**Textabschnitt**
══════════════════════════════

# Mode7 (pseudo 3d)



## mantax (6. Nov 2009)

Hi
ich würde wahnsinnig gerne diesen Mode7 Effekt umsetzen, war aber bisher zu dumm... :/







Durch google bin ich auf dieses Tutorial gestoßen, dass ich aber ehrlichgesagt nicht verstehe.. hatte in der Schule bisher noch nix von Vektoren oder Matrizen..
Tonc: Mode 7 Part 1

Ich habe aber auch irgendwo gelesen, dass das sogar ohne Matrizen, sondern nur mit Trigonometrie möglich sein soll. Hat sich jemand bisher schon damit beschäftigt und kann mir helfen? 

Dankee


----------



## Marco13 (6. Nov 2009)

Nur als Zwischenfrage: Hat es einen Grund, warum du das ("SO") machen willst, und nicht sowas wie Java3D oder JOGL verwendest?


----------



## Steev (6. Nov 2009)

Wahrscheinlich, weil es mehr Spaß macht alles zu Fuß zu programmieren ;-)


----------



## mantax (6. Nov 2009)

══════════════════════════════

**Datenauszug**
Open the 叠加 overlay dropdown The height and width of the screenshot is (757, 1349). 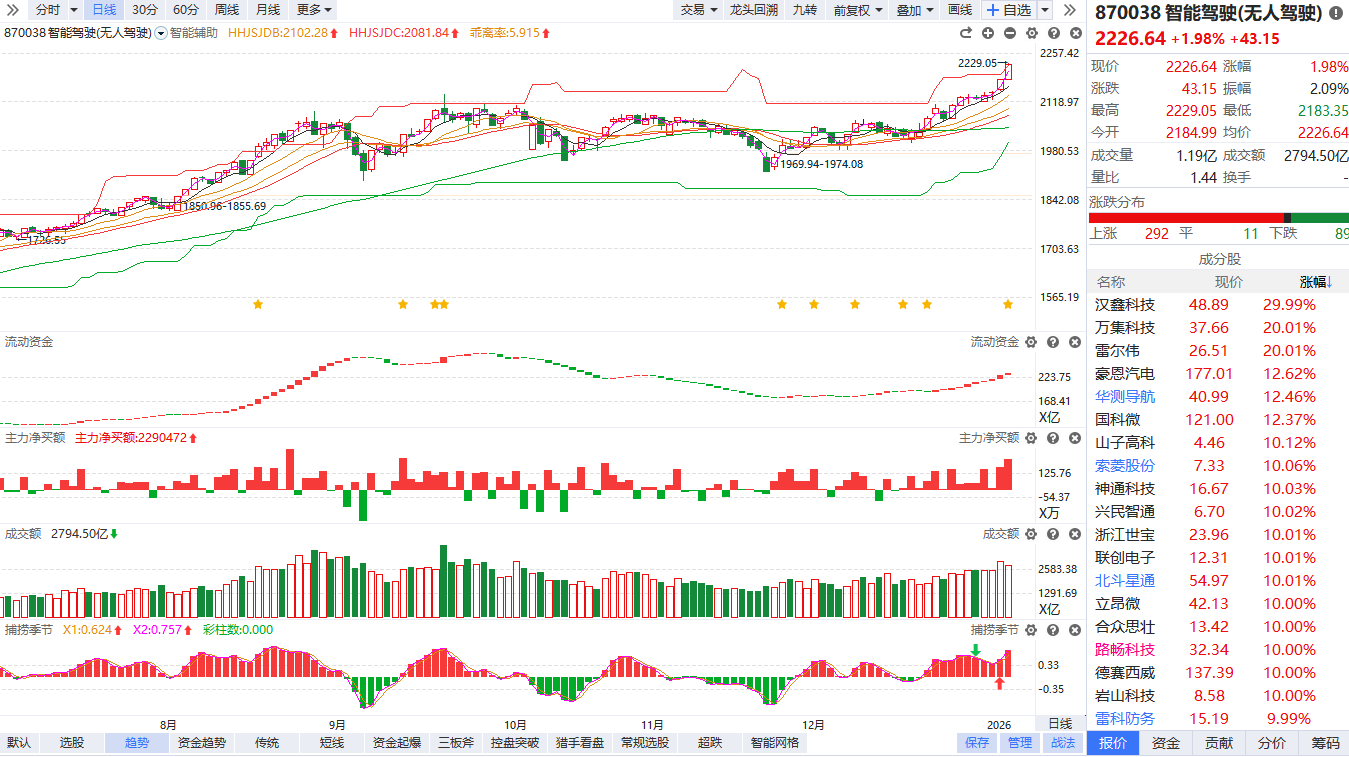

══════════════════════════════

**Gestellte Aufgaben**
1. Übertrage den Satz „Ich habe aber auch irgendwo gelesen, dass das sogar ohne Matrizen, sondern nur mit Trigonometrie möglich sein soll.“ aus dem Thread zu Mode7 ins Englische.
2. Führe den Thread zu Mode7 weiter, beginnend mit dem Beitrag von mantax, dessen Kopfzeile am Schluss steht.

**Ergebnisse je Aufgabe**
1. But I also read somewhere that this is supposed to be possible even without matrices, using only trigonometry.

2.
Ja, richtig! Ich denke wirklich, dass es mir mehr Spass machen würde.. ich suche mir generell Projekte die ne Nummer zu groß sind, damit ich ne Herausforderung habe und noch was dazulerne  Außerdem würde ichs einfach gerne in 2d umsetzten, weil das mein Steckenpferd ist


----------



## Steev (6. Nov 2009)

Ich würde erst einmal ganz einfach anfangen und probieren, zum Beispiel einen Würfel dreidimensional anzuzeigen. Das braucht ja nur eine "Gitterbox" zu sein.
Wenn du das geschaft hast, dann hast du schon mal das Grundprinzip verstanden. Mit diesem Wissen müsstest du dann schon mal einfache Szenen hinbekommen. Dann würde ich probieren einzelne Punkte in drei Dimensionen darzustellen.

Ich hatte da mal ein Tutorial, aber ich finde es leider garade nicht mehr...


----------



## mantax (6. Nov 2009)

Ich denk mal das Ziel wird es sein ein Bild perspektivisch zu verzerren, sodass es am Ende sowas ergibt oder?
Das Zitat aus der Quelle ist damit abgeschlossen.